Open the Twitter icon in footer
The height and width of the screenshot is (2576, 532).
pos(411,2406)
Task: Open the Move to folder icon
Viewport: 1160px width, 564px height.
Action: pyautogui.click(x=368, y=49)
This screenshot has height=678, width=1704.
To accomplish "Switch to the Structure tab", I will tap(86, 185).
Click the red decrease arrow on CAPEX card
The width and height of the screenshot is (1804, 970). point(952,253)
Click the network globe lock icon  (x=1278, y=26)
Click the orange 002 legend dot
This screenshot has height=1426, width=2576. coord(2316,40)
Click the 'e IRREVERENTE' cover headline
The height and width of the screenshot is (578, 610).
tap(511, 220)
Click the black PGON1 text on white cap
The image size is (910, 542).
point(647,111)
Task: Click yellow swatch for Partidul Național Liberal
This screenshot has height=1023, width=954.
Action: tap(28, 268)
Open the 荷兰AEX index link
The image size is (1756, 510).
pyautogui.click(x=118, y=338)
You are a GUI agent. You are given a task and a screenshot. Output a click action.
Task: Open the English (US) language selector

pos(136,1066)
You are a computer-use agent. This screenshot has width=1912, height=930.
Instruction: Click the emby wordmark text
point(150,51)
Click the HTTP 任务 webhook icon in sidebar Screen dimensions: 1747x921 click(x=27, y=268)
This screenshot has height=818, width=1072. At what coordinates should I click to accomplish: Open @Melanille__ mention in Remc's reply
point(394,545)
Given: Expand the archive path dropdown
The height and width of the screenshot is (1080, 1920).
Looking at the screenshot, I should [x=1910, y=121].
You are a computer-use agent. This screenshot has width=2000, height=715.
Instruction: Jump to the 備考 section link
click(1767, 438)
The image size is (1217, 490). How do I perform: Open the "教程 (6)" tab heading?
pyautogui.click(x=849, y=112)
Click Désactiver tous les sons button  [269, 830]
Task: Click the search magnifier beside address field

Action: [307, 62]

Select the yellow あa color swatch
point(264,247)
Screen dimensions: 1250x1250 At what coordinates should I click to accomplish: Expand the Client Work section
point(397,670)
────────────────
Update all of the rows above, changing every "Open" to "Launch" and keeping everything else the same.

Launch the Twitter icon in footer
The height and width of the screenshot is (2576, 532).
pos(411,2406)
Task: Launch the Move to folder icon
Viewport: 1160px width, 564px height.
Action: pyautogui.click(x=368, y=49)
This screenshot has height=678, width=1704.
To accomplish "Switch to the Structure tab", I will tap(86, 185).
Click the red decrease arrow on CAPEX card
The width and height of the screenshot is (1804, 970). point(952,253)
Click the network globe lock icon  (x=1278, y=26)
Click the orange 002 legend dot
This screenshot has height=1426, width=2576. coord(2316,40)
Click the 'e IRREVERENTE' cover headline
The height and width of the screenshot is (578, 610).
tap(511, 220)
Click the black PGON1 text on white cap
The image size is (910, 542).
point(647,111)
Task: Click yellow swatch for Partidul Național Liberal
This screenshot has height=1023, width=954.
Action: tap(28, 268)
Launch the 荷兰AEX index link
The image size is (1756, 510).
pyautogui.click(x=118, y=338)
You are a GUI agent. You are given a task and a screenshot. Output a click action.
Task: Launch the English (US) language selector

pos(136,1066)
You are a computer-use agent. This screenshot has width=1912, height=930.
Instruction: Click the emby wordmark text
point(150,51)
Click the HTTP 任务 webhook icon in sidebar Screen dimensions: 1747x921 click(x=27, y=268)
This screenshot has height=818, width=1072. At what coordinates should I click to accomplish: Launch @Melanille__ mention in Remc's reply
point(394,545)
Given: Expand the archive path dropdown
The height and width of the screenshot is (1080, 1920).
Looking at the screenshot, I should [x=1910, y=121].
You are a computer-use agent. This screenshot has width=2000, height=715.
Instruction: Jump to the 備考 section link
click(1767, 438)
The image size is (1217, 490). How do I perform: Launch the "教程 (6)" tab heading?
pyautogui.click(x=849, y=112)
Click Désactiver tous les sons button  [269, 830]
Task: Click the search magnifier beside address field

Action: [307, 62]

Select the yellow あa color swatch
point(264,247)
Screen dimensions: 1250x1250 At what coordinates should I click to accomplish: Expand the Client Work section
point(397,670)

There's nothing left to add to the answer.